Over the course of the week, when I wasn’t cleaning around the area, I found myself turning into the 24 year old version of myself. I was eating like crap (literally had Zaxby’s daily with no regrets), not lifting weights, staying up until 5am, not doing homework or anything else remotely constructive until the last minute, and just…generally being lazy. And you know? It felt good. It really did. I kinda understood how people could get stuck in that mode, especially when weed and alcohol are involved. I also realized that if I didn’t take that idiotic 22 hour, drive to Houston on two days notice, I could very possibly be in that same position today. I could very well be grinding day to day in a factory without any way to go to school or any way to escape it. And that’s not to say the people there are uneducated failures either. One of my old friends was finishing up his Master’s degree, and he’s doing customer service at Sprint. The quality jobs for non-professionals just aren’t there, and while it’s easy to tell those people to just move to a better place…that’s fucking scary. It wasn’t scary for me, but that’s because I’m a moron. It’s terrifying for most normal, rational humans to break away from everything they know for something that might not even work, and even if the current situation is suboptimal, it’s something. It’s a concept that I understand a lot better now than I did at age 25.

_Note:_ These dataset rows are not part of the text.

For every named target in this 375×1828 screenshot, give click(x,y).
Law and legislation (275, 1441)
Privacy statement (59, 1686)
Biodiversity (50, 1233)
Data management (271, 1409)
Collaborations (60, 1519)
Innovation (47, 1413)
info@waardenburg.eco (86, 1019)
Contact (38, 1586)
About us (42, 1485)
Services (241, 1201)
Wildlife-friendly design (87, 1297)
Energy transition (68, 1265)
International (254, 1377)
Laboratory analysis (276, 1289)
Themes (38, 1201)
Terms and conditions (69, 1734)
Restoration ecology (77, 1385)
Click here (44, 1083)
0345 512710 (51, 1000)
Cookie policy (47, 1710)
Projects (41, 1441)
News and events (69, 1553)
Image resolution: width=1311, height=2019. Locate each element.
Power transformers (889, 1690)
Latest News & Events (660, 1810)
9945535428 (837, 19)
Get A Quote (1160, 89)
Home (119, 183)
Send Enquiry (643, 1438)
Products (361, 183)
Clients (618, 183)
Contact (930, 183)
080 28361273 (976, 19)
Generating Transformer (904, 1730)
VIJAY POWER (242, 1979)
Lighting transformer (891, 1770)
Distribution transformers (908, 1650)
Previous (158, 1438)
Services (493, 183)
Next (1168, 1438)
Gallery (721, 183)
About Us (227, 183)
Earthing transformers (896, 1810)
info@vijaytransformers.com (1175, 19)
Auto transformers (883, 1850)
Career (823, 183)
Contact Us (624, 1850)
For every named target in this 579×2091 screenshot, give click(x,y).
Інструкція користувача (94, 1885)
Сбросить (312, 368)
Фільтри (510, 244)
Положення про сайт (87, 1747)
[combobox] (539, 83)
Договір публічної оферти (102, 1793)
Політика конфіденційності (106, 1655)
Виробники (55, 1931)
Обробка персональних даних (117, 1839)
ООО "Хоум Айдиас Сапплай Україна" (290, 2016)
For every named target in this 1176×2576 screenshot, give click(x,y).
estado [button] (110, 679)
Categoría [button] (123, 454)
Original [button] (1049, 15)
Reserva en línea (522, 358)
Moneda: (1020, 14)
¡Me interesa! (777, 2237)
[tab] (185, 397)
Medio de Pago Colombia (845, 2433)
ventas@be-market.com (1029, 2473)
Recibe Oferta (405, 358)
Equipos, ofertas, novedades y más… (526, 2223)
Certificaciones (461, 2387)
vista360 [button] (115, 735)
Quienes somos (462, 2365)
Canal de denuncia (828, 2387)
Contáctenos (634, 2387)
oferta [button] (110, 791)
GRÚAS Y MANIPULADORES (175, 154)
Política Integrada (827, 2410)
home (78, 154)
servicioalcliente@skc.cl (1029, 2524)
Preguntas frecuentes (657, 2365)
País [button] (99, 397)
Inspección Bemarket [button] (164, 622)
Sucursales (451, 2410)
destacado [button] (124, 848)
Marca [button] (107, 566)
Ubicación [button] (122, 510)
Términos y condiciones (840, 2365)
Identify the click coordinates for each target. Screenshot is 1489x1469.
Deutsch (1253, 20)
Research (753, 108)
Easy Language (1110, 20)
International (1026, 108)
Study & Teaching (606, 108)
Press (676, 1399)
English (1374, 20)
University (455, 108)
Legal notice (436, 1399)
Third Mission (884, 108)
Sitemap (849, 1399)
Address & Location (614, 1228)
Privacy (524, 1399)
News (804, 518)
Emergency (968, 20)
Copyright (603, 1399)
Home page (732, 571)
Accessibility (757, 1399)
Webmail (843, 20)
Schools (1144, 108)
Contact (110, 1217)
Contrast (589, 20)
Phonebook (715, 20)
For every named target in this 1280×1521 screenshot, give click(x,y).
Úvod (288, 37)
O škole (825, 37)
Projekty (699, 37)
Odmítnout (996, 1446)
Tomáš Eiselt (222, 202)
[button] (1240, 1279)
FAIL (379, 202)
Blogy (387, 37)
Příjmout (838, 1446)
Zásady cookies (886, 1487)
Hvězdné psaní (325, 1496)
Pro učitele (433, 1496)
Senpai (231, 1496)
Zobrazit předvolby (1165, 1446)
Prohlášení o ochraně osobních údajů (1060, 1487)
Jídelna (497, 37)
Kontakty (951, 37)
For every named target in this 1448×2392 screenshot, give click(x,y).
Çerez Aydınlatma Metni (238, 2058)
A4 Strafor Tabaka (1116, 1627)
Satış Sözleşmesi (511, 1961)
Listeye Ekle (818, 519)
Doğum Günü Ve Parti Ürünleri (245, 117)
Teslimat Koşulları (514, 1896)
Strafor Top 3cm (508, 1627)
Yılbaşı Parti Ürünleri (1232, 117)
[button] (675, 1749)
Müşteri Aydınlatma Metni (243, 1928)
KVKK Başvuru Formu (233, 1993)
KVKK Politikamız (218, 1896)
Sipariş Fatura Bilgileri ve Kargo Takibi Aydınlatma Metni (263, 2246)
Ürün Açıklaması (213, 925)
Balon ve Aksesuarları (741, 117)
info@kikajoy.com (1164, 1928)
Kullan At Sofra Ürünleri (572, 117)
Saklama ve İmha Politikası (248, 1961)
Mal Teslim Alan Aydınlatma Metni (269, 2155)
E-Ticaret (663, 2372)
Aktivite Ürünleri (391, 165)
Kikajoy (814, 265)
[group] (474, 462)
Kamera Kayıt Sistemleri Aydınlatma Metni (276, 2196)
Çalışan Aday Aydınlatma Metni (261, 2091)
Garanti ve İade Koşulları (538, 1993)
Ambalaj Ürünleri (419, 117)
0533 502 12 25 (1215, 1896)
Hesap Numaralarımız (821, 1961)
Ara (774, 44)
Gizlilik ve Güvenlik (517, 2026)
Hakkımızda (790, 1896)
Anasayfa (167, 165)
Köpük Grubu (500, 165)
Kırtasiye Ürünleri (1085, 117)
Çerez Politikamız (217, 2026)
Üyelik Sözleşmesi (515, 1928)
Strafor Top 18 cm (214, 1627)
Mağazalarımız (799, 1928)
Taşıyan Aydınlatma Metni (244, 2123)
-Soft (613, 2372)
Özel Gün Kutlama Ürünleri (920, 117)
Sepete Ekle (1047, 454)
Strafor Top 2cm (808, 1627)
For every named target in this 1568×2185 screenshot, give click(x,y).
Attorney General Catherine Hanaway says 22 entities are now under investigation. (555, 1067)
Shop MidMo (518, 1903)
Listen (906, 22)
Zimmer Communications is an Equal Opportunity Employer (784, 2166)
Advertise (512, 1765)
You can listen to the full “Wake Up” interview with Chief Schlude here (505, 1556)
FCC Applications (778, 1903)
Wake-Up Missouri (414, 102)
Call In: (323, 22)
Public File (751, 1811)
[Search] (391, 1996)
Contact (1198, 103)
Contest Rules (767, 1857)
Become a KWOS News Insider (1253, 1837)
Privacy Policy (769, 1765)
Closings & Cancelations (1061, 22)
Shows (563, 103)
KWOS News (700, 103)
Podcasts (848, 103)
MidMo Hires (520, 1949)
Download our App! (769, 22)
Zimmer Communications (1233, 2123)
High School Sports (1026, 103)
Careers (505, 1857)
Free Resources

But having the opportunity to be lazy again wasn’t the reason I need to go back. I just needed to make peace. With everyone. My uncle and cousin laughed and joked with me for the entirety of that terribly unpleasant drive back to Sumter. And my aunt and I were finally peaceful. We just talked and joked and did normal things that mothers and older sons do. I’m pretty sure that this was the first time that we’ve spent an entire week together without her yelling at me. That isn’t even satire. She literally yelled at me for something every single day for the five years I went to school there. I lived in misery, and to a degree, so did she. It was so shocking for us to be “normal.”

It also helped that people who I have seen or even contacted in a decade told me that they didn’t blame me for leaving, even if I could have done it in a better way. I figured that I would have to explain what was going on all those years ago, but they said that it was unnecessary. They knew that I was unhappy, even if I never actually said so at the time. A change of scenery was the best thing for me, and they hoped that I escaped my personal hell back then.

It took a while to get back to my normal self, whatever the hell this version of “normal” is (which explains my lack of posts lately), but I knew that I could only stay in a state of stasis for so long. I’ve grown too much in these last few years. I always have to be doing something, anything to keep my mind busy. But a few days of breaking my routine was a small price to pay for what I received in return.

Honestly, it felt like I left Sumter a whole person, which is something that I thought would never happen as recently as 20 months ago. I hugged my aunt, uncle and cousin, but it didn’t seem final. It felt much more like a  “see you later” goodbye instead of a “it was fun while it lasted” goodbye. And I agreed. I can finally go home again. It’s cool.